**Consigna**
Según el texto de lectura, ¿desde qué aeropuerto sale muy temprano el viaje hacia Houston?

**Texto de lectura**
....

Hace algunos años, viajé a la ciudad de Houston en compañía de una cantadora nacida en la parte baja de los Montes de María.
Salimos muy temprano del aeropuerto Rafael Núñez de Cartagena vía ciudad Panamá. Debíamos esperar tres horas para abordar nuestro vuelo, pero, tras el anunció de “problemas técnicos”, el tiempo se duplicó.
A eso de la una de la tarde, el hambre comenzó a reclamarnos.
Abordamos. Luego de media hora de vuelo, el “almuerzo” ofrecido por la aerolínea se perdía entre bellas bandejitas de porcelana, recipientes de pasta dura, empaques de plástico, lujosos cubiertos de acero inoxidable con logos en su mango, y servilletas de variados tamaños.
Lo único que produjo aquel bocado, fue la reacción contraria.
Fueron 2.849 kilómetros, recorridos en 4 horas y 8 minutos, pensando en que al llegar a Houston comeríamos algo delicioso. Nada.

....

**Datos proporcionados**

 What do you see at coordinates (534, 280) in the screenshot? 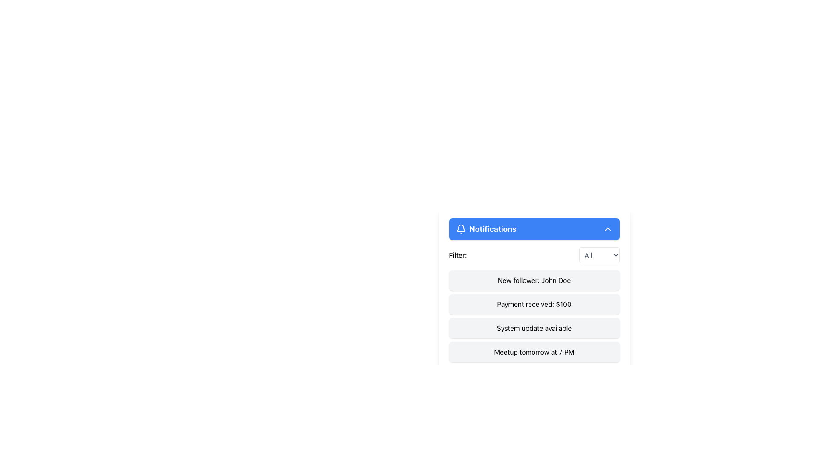
I see `the first notification card with the text 'New follower: John Doe', which is located at the top of the notifications list under the 'Notifications' section` at bounding box center [534, 280].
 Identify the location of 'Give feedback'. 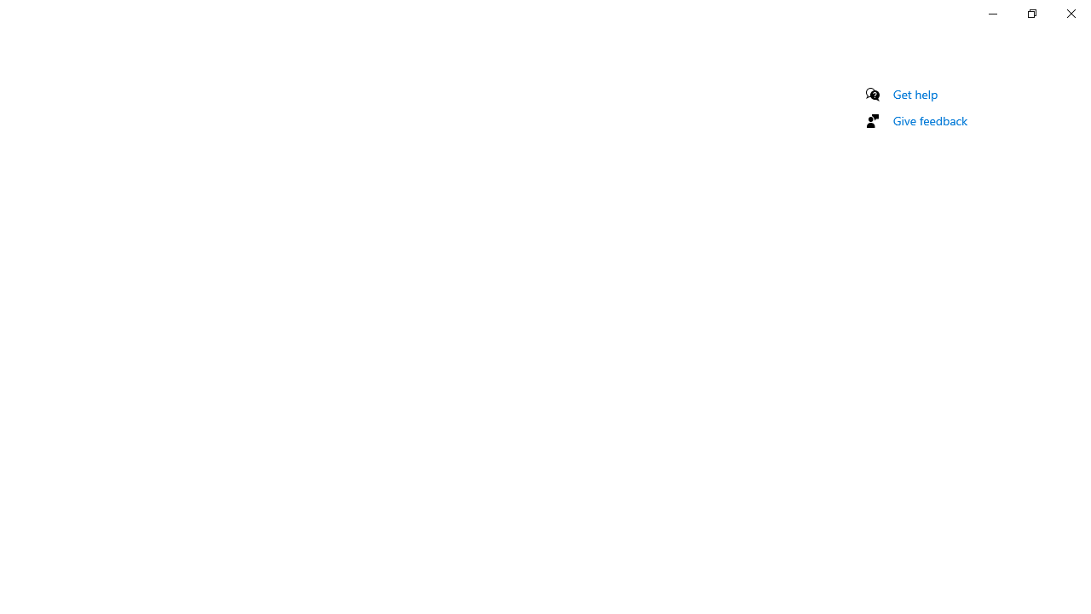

....

**Respuesta escrita**
Desde el aeropuerto Rafael Núñez de Cartagena.